Testo:
......

L’oro è stato steso secondo il metodo tradizionale del bolo e della foglia, anche nelle lacune interne alla croce, dove si è evidenziata la necessità di procedere ad integrazioni di carattere estetico.

Sulle abrasioni, particolarmente nella parte inferiore, la nuova foglia dorata è stata applicata sul bolo originale rimasto, con un collante sintetico che ne ha permesso la brunitura.

Tutte le zone ridorate sono state patinate per intonarle all’originale.

Il restauro attuale ha permesso la pulitura di tutta la superficie retrostante per rimuovere la porporina ricoprente tutto il perimetro e gran parte delle stuccature. Si è deciso di conservare i capocroce ottocenteschi con la loro copertura pittorica di colore blu scuro e strisce dorate. Tutte le lacune della cornice, inclusa quella dei capocroce, sono state ridonate e patinate per intonarle all’originale. le integrazioni pittoriche sono state fatte con tecnica ad acquerello, con pigmenti puri, balsamo del Canada e vernice mastice, usando una grafia differenziata secondo le diverse zone. In particolare l’incarnato ed il perizoma sono stati realizzati, secondo l’andamento delle pennellate originali, mentre la decorazione di fondo a fine tratteggio verticale, le nuove campiture di blu della croce si sono ottenute con varie stesure a tempera, mischiando il colore con una terra neutra macinata finemente per dare la stessa consistenza del lapislazzuli.

......

Record di posizione degli elementi sullo schermo

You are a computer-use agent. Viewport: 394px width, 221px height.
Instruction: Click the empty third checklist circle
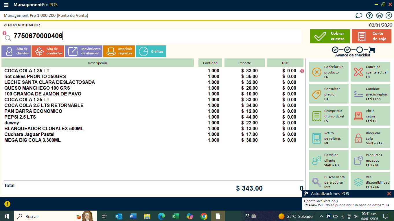pos(360,50)
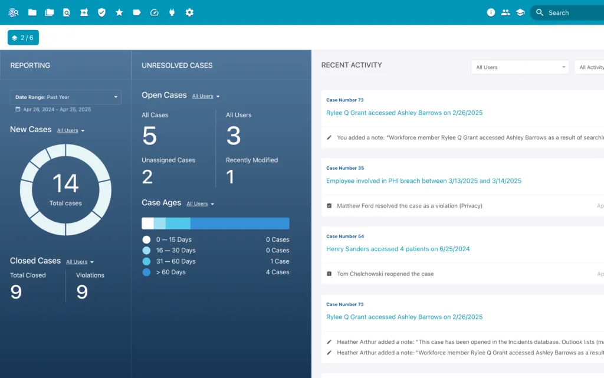Click the shield checkmark icon

101,12
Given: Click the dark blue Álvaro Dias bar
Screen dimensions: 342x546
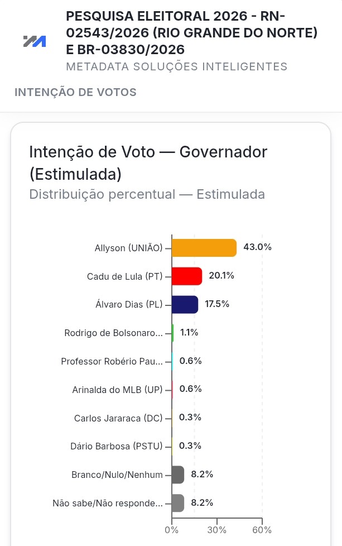Looking at the screenshot, I should pyautogui.click(x=185, y=305).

......

Compiti dell'esercizio:
**1)** Duplica integralmente tutti i record di posizione sullo schermo riportati sopra, lasciando fuori le immagini.
**2)** Prosegui il testo sul restauro della croce a partire dalla sua ultima frase.

Risposte in ordine:
**1)**
You are a computer-use agent. Viewport: 394px width, 221px height.
Instruction: Click the empty third checklist circle
pos(360,50)
Click the shield checkmark icon

101,12
Given: Click the dark blue Álvaro Dias bar
Screen dimensions: 342x546
Looking at the screenshot, I should pyautogui.click(x=185, y=305).

**2)**
In origine il bordo perimetrale era trattato con foglia metallica, forse argentea, velata dio lacca di garanza, di cui è stato trovato solo un piccolo frammento.

L’attuale bordo rosso risale all’intervento ottocentesco ed è stato mantenuto integrandolo dove necessario con un rosso a tempera simile a quello della ridipintura.

Il colore terra rossa, steso sullo spessore della Croce, è stato uniformato con colore a tempera.

La verniciatura finale, composta di vernice a retouche e mat della Lefranc con una piccola dose di cera microcristallina, è stata spruzzata su tutta la superficie.

La celebrazione per la conclusione del restauro è avvenuta a Siena presso il Complesso di Santa Maria della Scala, Chiesa della Santissima Annunziata, Piazza del Duomo, il 3 Ottobre 2003.

Note storiche tratte da: A. Galli, in Catalogo della mostra Duccio. Alle origini della pittura senese. Silvana Editoriale Spa, Milano 2003, pp. 358-360.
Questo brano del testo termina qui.